Your response should contain exactly the lines running from the one with "Viewport: 1216px width, 823px height." to the end of the data below, both included, and no pictures.

•••

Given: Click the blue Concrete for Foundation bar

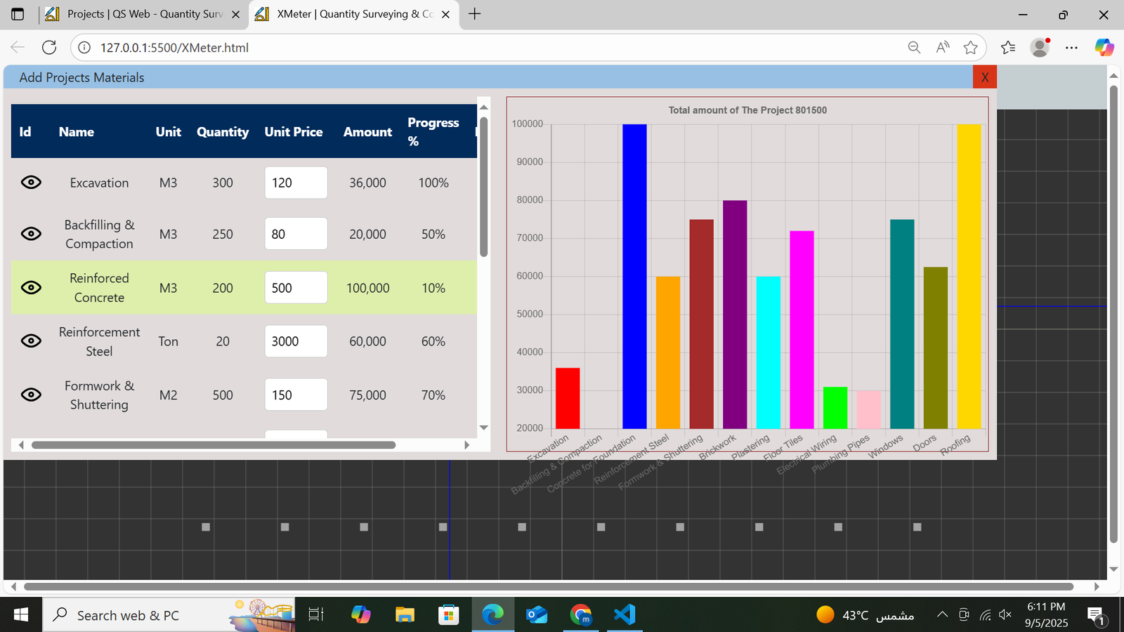Looking at the screenshot, I should point(634,281).
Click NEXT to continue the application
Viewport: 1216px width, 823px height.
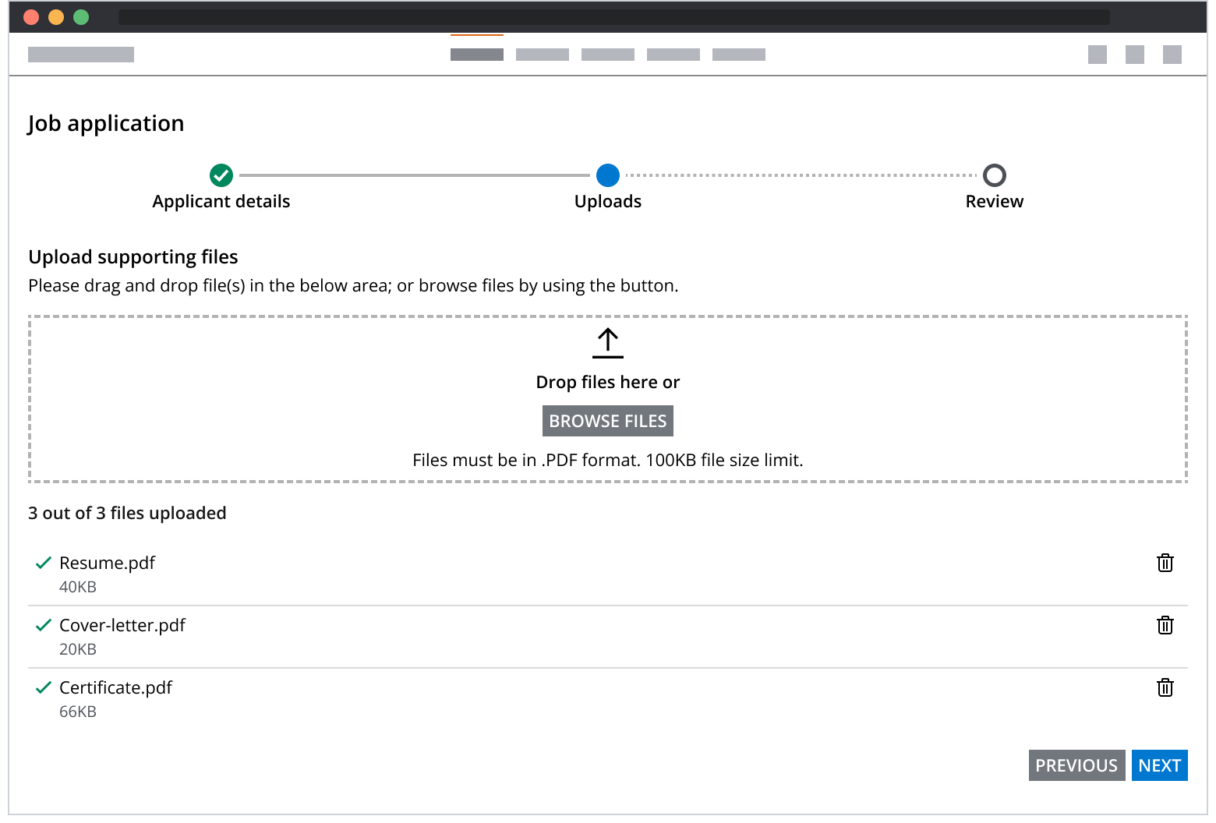[1159, 765]
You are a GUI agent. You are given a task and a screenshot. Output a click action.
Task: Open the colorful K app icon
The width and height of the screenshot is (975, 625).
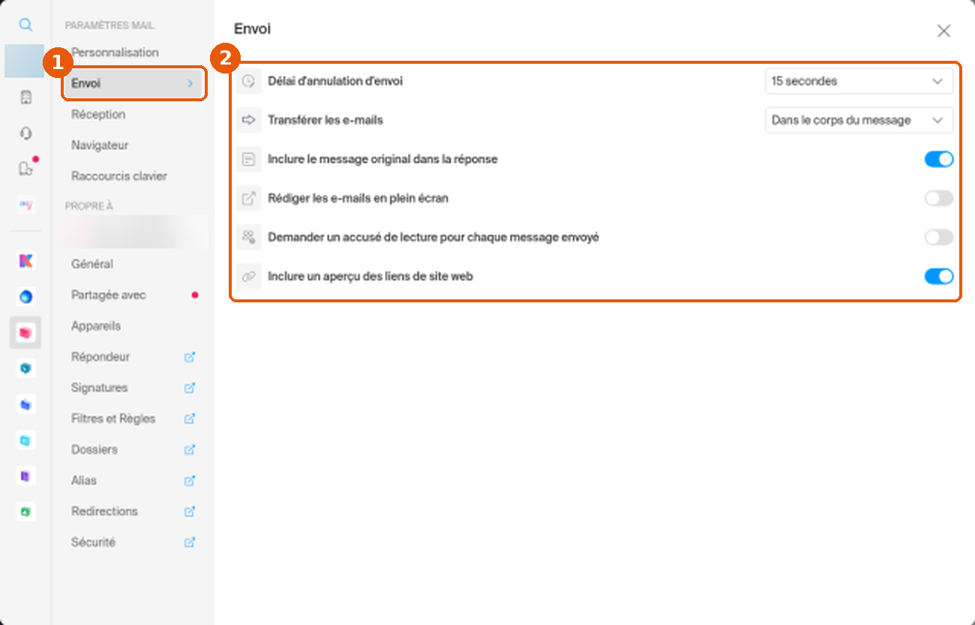26,261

•••

▶ _RESULT OF THE TASK_
Viewport: 1216px width, 823px height.
[1159, 765]
You are a GUI agent. You are given a task and a screenshot. Output a click action.
Task: Open the colorful K app icon
The width and height of the screenshot is (975, 625).
26,261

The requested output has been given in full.